Hadar, vindplaats van paleoantropologische opgravingen in de vallei van de benedenloop van de Awash-rivier in de Afar-regio van Ethiopië. Het ligt langs het noordelijkste deel van Afrika’s Oostelijke (Great) Rift Valley, ongeveer 185 mijl (300 km) ten noordoosten van Addis Abeba. De benedenvallei van de Awash-rivier, d.w.z. het Hadar-gebied, werd in 1980 aangewezen als UNESCO-werelderfgoed.

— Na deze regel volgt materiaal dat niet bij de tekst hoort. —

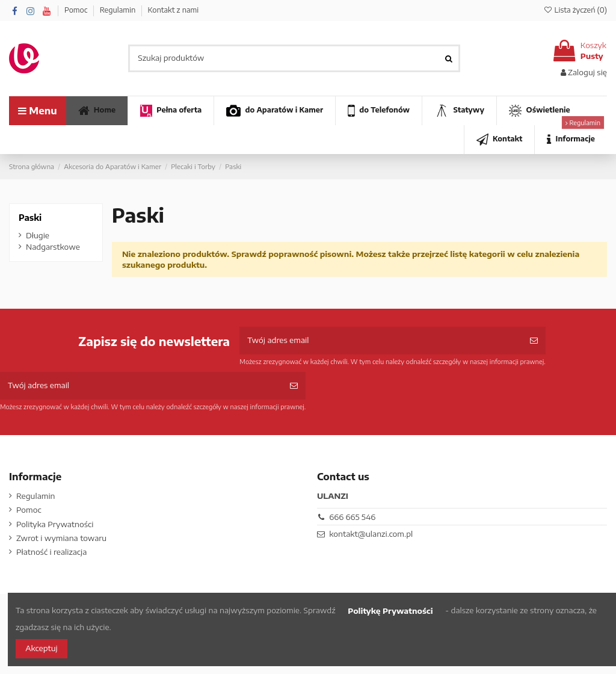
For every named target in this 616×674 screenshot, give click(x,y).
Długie (37, 235)
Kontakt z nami (173, 10)
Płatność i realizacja (51, 552)
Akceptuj (41, 648)
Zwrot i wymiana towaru (61, 538)
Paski (30, 217)
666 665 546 (352, 517)
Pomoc (77, 10)
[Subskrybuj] (534, 341)
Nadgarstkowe (53, 247)
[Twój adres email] (380, 341)
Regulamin (119, 10)
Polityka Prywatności (55, 524)
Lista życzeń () (575, 10)
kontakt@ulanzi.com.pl (371, 534)
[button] (570, 140)
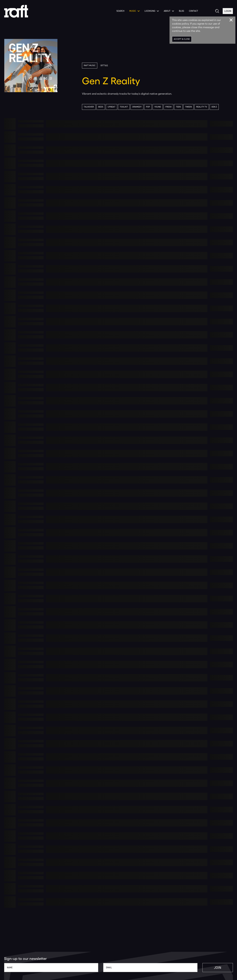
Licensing (152, 11)
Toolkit (124, 107)
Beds (101, 107)
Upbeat (111, 107)
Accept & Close (182, 39)
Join (217, 967)
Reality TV (202, 107)
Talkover (89, 107)
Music (134, 11)
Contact (193, 11)
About (169, 11)
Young (158, 107)
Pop (148, 107)
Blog (181, 11)
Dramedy (137, 107)
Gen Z (214, 107)
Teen (178, 107)
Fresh (169, 107)
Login (228, 11)
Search (120, 11)
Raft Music (90, 65)
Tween (188, 107)
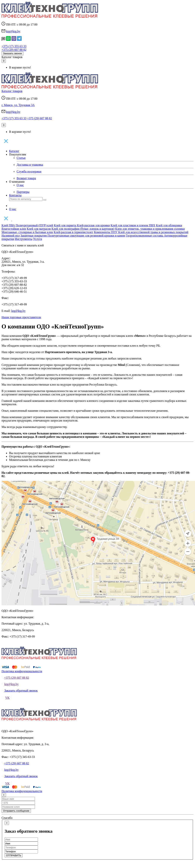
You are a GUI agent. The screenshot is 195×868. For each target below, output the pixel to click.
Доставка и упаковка (30, 164)
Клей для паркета (65, 225)
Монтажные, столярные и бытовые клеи (27, 232)
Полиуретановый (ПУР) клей (34, 225)
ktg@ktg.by (13, 31)
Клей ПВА (8, 225)
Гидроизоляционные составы (145, 236)
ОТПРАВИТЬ (13, 855)
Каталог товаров (12, 57)
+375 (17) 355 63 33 (14, 46)
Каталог (14, 151)
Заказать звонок (12, 53)
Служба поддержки (29, 172)
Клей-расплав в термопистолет (73, 232)
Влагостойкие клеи (13, 229)
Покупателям (17, 154)
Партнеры (23, 192)
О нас (20, 185)
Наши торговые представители (21, 317)
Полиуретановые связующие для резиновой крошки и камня (86, 236)
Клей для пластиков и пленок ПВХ (133, 225)
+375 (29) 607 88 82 (14, 50)
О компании (17, 182)
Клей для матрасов (39, 229)
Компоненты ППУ (106, 232)
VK (7, 698)
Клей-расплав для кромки (93, 225)
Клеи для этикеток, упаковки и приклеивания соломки (150, 229)
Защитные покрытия (34, 236)
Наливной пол (10, 236)
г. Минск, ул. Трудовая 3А (18, 105)
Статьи (21, 158)
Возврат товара (26, 178)
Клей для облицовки (169, 225)
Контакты (15, 195)
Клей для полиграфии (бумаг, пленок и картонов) (83, 229)
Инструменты (24, 239)
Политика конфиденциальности (22, 671)
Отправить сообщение (16, 811)
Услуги (38, 239)
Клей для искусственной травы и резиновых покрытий (153, 232)
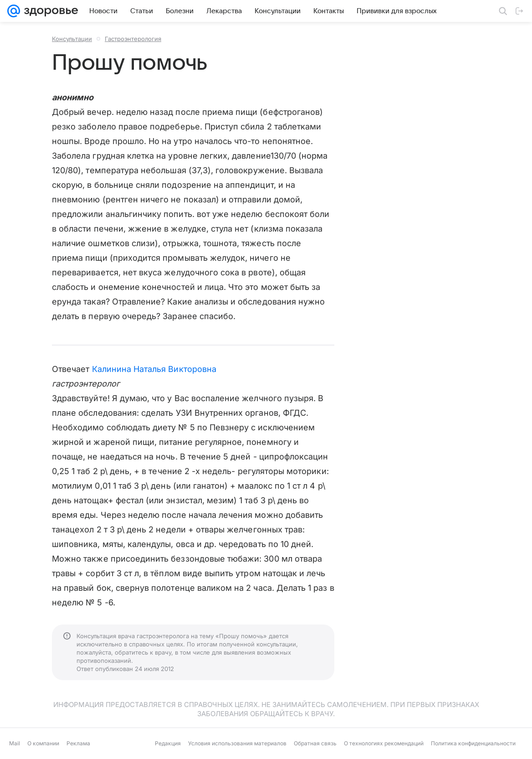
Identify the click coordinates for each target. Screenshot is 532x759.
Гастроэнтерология (133, 39)
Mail (15, 743)
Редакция (168, 743)
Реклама (78, 743)
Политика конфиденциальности (473, 743)
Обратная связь (315, 743)
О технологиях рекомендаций (384, 743)
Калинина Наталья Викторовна (154, 369)
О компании (43, 743)
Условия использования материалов (237, 743)
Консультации (72, 39)
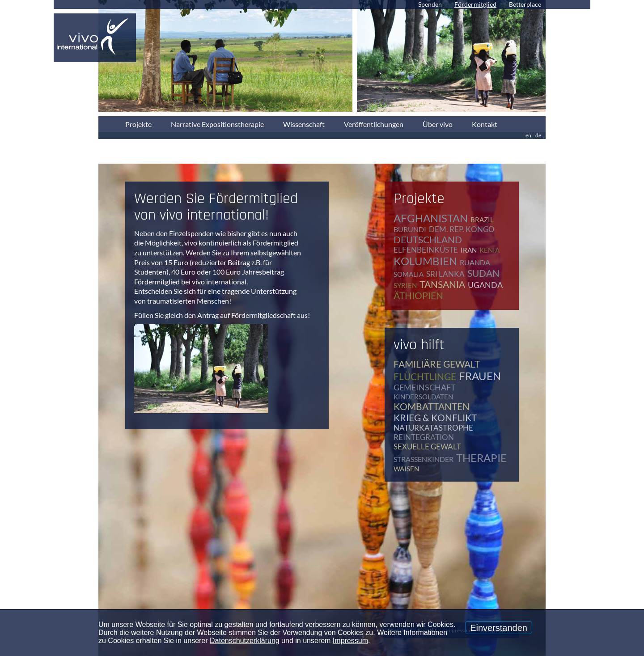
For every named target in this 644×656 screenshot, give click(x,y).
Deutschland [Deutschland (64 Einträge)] (428, 239)
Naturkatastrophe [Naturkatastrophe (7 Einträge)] (433, 427)
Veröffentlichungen (373, 124)
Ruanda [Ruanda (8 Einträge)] (475, 262)
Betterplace (525, 4)
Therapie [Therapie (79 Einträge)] (481, 457)
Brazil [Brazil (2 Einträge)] (482, 220)
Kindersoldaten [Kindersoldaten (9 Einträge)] (423, 397)
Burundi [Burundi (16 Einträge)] (410, 229)
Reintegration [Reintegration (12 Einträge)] (424, 437)
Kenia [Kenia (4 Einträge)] (489, 250)
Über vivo (437, 124)
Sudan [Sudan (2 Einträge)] (483, 273)
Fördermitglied (475, 4)
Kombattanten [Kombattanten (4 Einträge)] (432, 406)
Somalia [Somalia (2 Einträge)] (408, 274)
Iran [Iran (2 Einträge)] (469, 250)
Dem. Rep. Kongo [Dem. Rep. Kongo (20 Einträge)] (462, 229)
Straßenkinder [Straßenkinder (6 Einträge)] (424, 459)
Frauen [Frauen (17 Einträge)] (480, 376)
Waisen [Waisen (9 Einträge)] (406, 469)
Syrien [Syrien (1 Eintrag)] (405, 285)
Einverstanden (499, 628)
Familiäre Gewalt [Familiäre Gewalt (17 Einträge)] (436, 364)
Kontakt (484, 124)
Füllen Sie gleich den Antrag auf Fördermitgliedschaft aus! (222, 315)
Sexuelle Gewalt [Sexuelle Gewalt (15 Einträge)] (427, 446)
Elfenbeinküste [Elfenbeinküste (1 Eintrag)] (426, 250)
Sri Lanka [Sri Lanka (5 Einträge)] (445, 274)
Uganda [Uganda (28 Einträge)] (485, 285)
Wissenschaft (304, 124)
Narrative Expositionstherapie (217, 124)
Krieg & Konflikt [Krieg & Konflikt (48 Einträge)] (435, 417)
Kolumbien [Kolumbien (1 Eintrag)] (425, 261)
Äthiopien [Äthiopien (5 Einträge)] (418, 295)
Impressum (350, 640)
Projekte (138, 124)
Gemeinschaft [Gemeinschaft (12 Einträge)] (424, 387)
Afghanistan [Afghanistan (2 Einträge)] (431, 218)
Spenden (430, 4)
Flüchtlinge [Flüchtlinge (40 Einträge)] (425, 376)
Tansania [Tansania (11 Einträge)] (442, 284)
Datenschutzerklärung (245, 640)
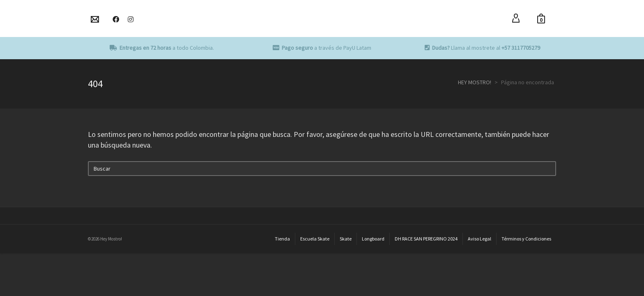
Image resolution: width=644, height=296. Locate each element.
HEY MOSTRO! (474, 82)
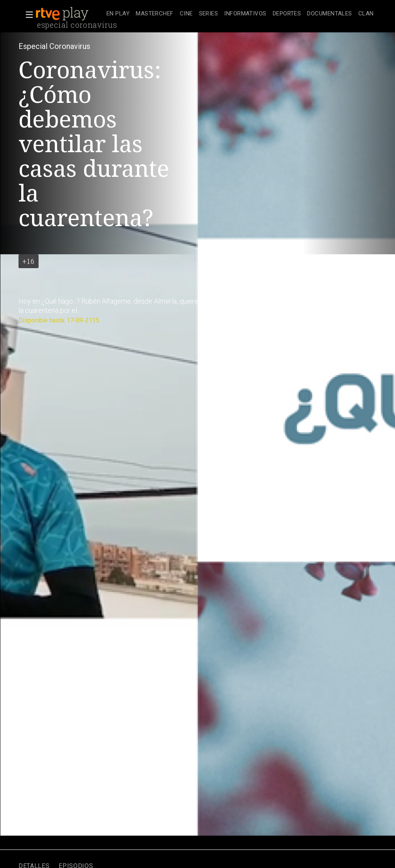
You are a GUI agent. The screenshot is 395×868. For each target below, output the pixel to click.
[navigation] (240, 14)
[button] (27, 15)
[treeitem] (118, 14)
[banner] (69, 14)
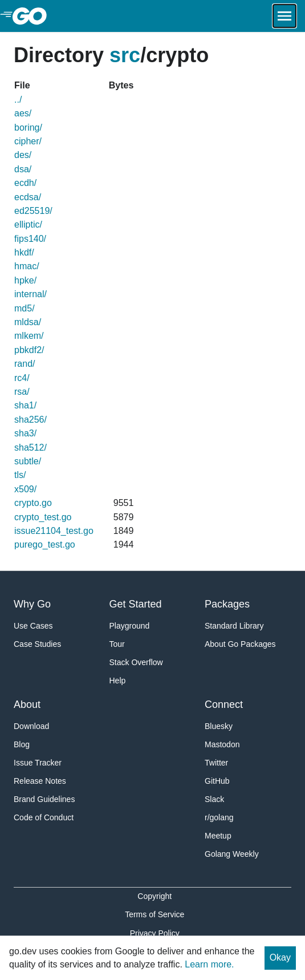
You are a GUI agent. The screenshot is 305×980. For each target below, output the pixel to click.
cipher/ (28, 141)
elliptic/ (28, 224)
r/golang (219, 817)
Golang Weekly (231, 854)
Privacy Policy (154, 933)
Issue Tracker (38, 763)
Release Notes (40, 781)
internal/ (30, 294)
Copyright (154, 896)
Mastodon (222, 744)
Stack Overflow (136, 662)
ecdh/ (25, 183)
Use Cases (33, 626)
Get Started (136, 604)
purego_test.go (44, 544)
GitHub (217, 781)
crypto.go (33, 503)
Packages (227, 604)
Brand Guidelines (44, 799)
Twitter (216, 763)
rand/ (25, 363)
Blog (22, 744)
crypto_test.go (43, 517)
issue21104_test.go (54, 531)
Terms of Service (154, 914)
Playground (129, 626)
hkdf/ (24, 252)
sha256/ (30, 419)
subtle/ (27, 461)
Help (117, 681)
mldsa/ (27, 322)
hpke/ (25, 280)
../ (18, 99)
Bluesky (218, 726)
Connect (223, 704)
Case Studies (37, 644)
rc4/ (22, 378)
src (125, 55)
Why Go (32, 604)
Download (31, 726)
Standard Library (234, 626)
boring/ (28, 127)
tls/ (20, 475)
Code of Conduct (43, 817)
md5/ (25, 308)
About (27, 704)
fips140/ (30, 238)
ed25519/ (33, 210)
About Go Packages (240, 644)
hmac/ (27, 266)
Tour (117, 644)
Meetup (218, 836)
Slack (214, 799)
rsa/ (22, 391)
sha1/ (25, 405)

De overblijfselen van Hadar omvatten gedeeltelijke skeletten van Australopithecus afarensis, een belangrijke soort in de menselijke evolutie. In het begin van de jaren zeventig werd op Hadar begonnen met belangrijke paleontologische werkzaamheden onder leiding van de Amerikaanse antropoloog Donald Johanson. Zijn team ontdekte een voor 40 % compleet vrouwelijk skelet van A. afarensis, dat in de volksmond bekend werd als Lucy. De resten, die 3,2 miljoen jaar geleden werden gedateerd, leverden verder bewijs dat in de menselijke evolutie het lopen op twee benen (bipedalisme) voorafging aan de toename van de hersenomvang. Het bekken en de beenderen wijzen op een rechtopstaande houding, maar de schedelbeenderen onthullen een beperkte schedelinhoud, vergelijkbaar met die van moderne chimpansees. De A. afarensis-niveaus in Hadar variëren van 3,4 tot 2,9 miljoen jaar oud en omvatten meer dan 200 fossielen van één enkele vindplaats (Afar Locality 333), die ten minste negen volwassenen en vier jonge dieren vertegenwoordigt die op hetzelfde moment zijn afgezet. Grondige analyses van de overblijfselen brengen een patroon aan het licht dat overeenkomt met één enkele, zeer variabele soort, waarvan de mannetjes aanzienlijk groter waren dan de vrouwtjes, hoewel de mogelijkheid bestaat dat het monster in plaats daarvan bestaat uit twee verschillende hominins (leden van de menselijke afstamming). De vindplaats heeft ook de vroegst bekende overblijfselen van het menselijke geslacht, Homo, opgeleverd, die dateren van 2,3 miljoen jaar geleden, samen met enkele van de vroegst bekende bewijzen van het gebruik van werktuigen.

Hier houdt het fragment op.